A deal with firefighters literally in the dying hours of Brendan Howlin’s tenure as minister for public expenditure effectively set a precedent. Eventually the Government reached a €20 million deal on new entrant pay with the Teachers’ Union of Ireland and the primary school teachers’ union, INTO.
However the ASTI continued to resist. When the union urged its 17,000 members not to carry out additional unpaid working hours originally agreed under the 2010 Croke Park agreement, the Government determined it had “repudiated” the Lansdowne Road accord and imposed financial penalties permitted under emergency legislation.
ASTI members forfeited increments due from July and lost out on a planned €800 payment for supervision and substitution duties. The ASTI was now involved in three disputes with the Government; over new entrant pay and supervision and substitution while a separate row over junior cycle reform was in the background.
In October the ASTI announced a series of one-day strikes over new entrant pay while a separate withdrawal from supervision and supervision duties led to hundreds of schools to close for a period. After three days of school closures, the Teachers’ Conciliation Council intervened and three weeks of talks led to a deal which looked very similar to the one available to the ASTI before the strikes. Members of the union are now balloting on the offer, although the union leadership has urged it should be rejected.
For the Government, by far the most worrying prospect was industrial action by gardaí. The Association of Garda Sergeants and Inspectors (AGSI) initially backed an agreement with the Government in a vote and the Department of Justice believed it had a deal with the Garda Representative Association (GRA).
Things began to go sour though when the GRA executive rejected the deal and announced strike action. This was quickly followed by the AGSI reversing its position and deciding to join the GRA in its industrial action.
A worried Government offered a €30 million deal to gardaí on the October bank holiday weekend but this was rejected. However, on the eve of the first ever Garda strike, the Labour Court proposed a package that was worth more than €50 million. This deal, which effectively increased payments by €4,000 to gardaí on average, ultimately headed off their strikes.

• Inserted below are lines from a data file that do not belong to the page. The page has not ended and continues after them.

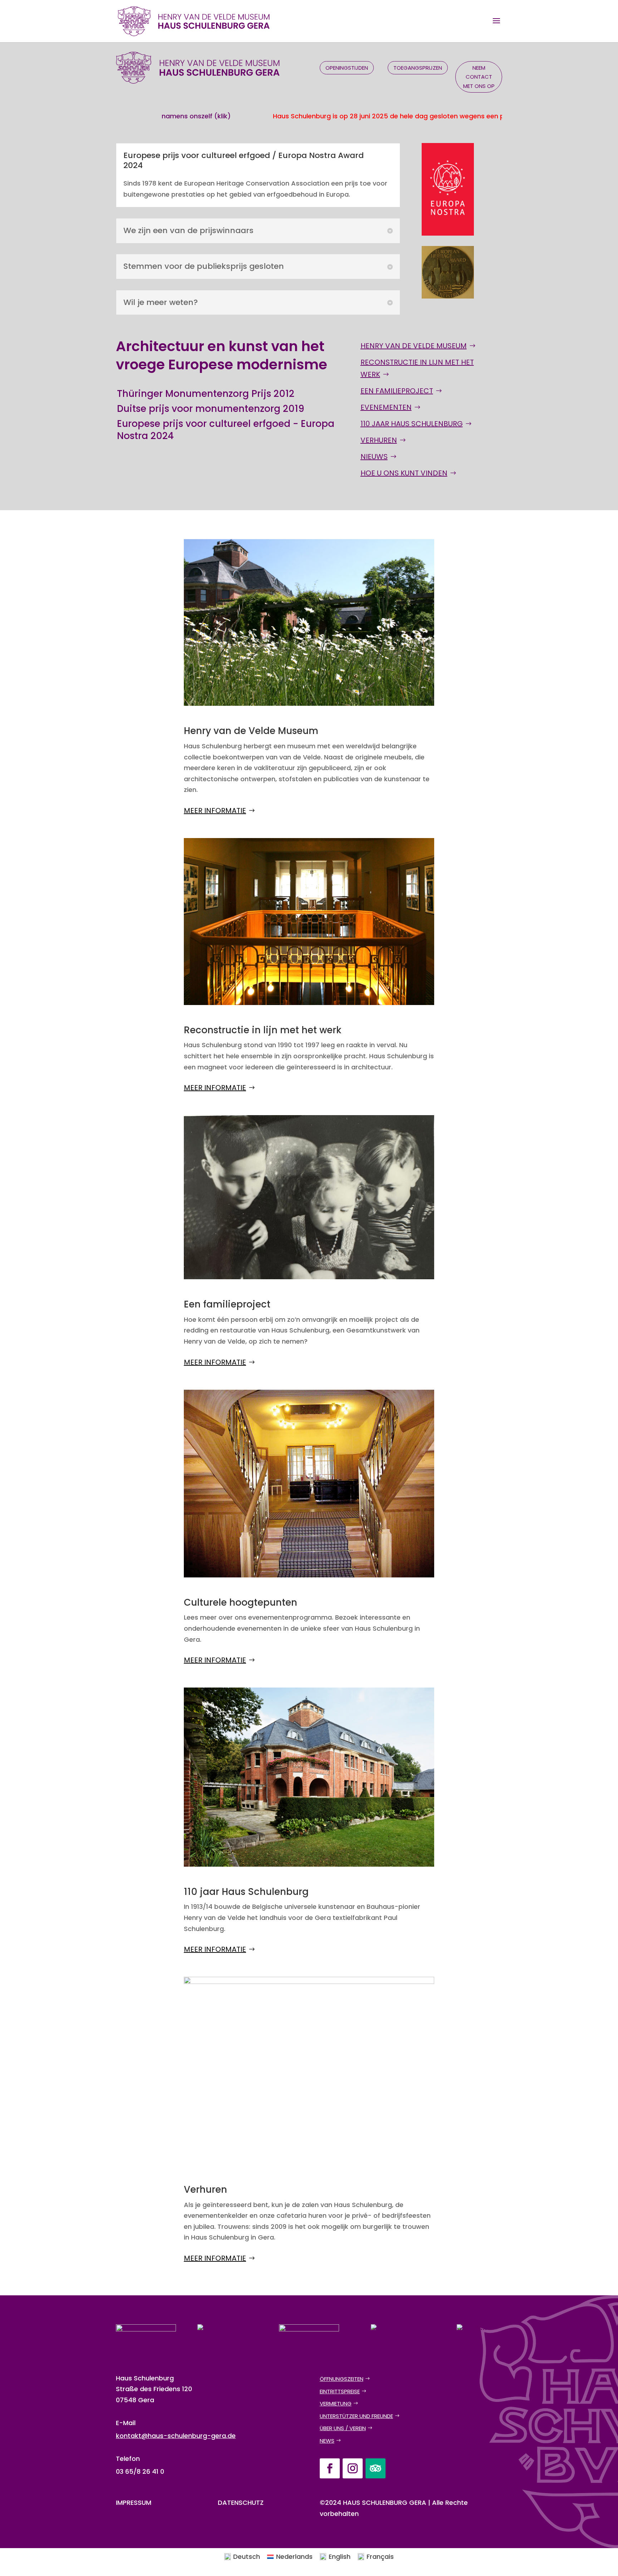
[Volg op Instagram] (353, 2468)
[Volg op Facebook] (330, 2468)
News (327, 2440)
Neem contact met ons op (479, 77)
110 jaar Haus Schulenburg (411, 424)
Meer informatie (215, 811)
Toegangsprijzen (417, 68)
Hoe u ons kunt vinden (403, 473)
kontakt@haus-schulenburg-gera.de (176, 2435)
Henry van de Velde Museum (413, 346)
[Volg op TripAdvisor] (376, 2468)
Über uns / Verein (343, 2428)
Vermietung (336, 2403)
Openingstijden (346, 68)
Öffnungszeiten (341, 2379)
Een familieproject (396, 391)
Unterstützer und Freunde (356, 2416)
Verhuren (378, 440)
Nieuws (374, 457)
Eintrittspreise (340, 2391)
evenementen (386, 407)
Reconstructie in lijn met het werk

However it came at the price of effectively undermining the Government’s pay agreement. Other groups were furious that gardaí were to receive more money by staying outside Lansdowne Road than they were by remaining inside.
The Government’s strategy on public pay was hastily amended in the face of further potential industrial action across the public service. New talks aimed at addressing “anomalies” arising from the Garda deal are to conclude by the end of January. In reality, most public service personnel will receive more money – possibly by bringing forward the payment of €1,000 due under Lansdowne Road next September.
However this in effect will only be a down-payment on an overall deal to replace Lansdowne Road which the Government wants to conclude over the summer after the report of its new Public Service Pay Commission.
Meanwhile, the potential for trouble in the transport sector continues. Bus Éireann is facing a serious financial crisis and plans to radically restructure its loss-making “expressway” service are likely to lead to conflict. The Government is also facing potential industrial action by nurses and doctors early in the new year, meaning that the industrial relations climate is likely to remain as turbulent at the start of 2017 as it was for most of 2016.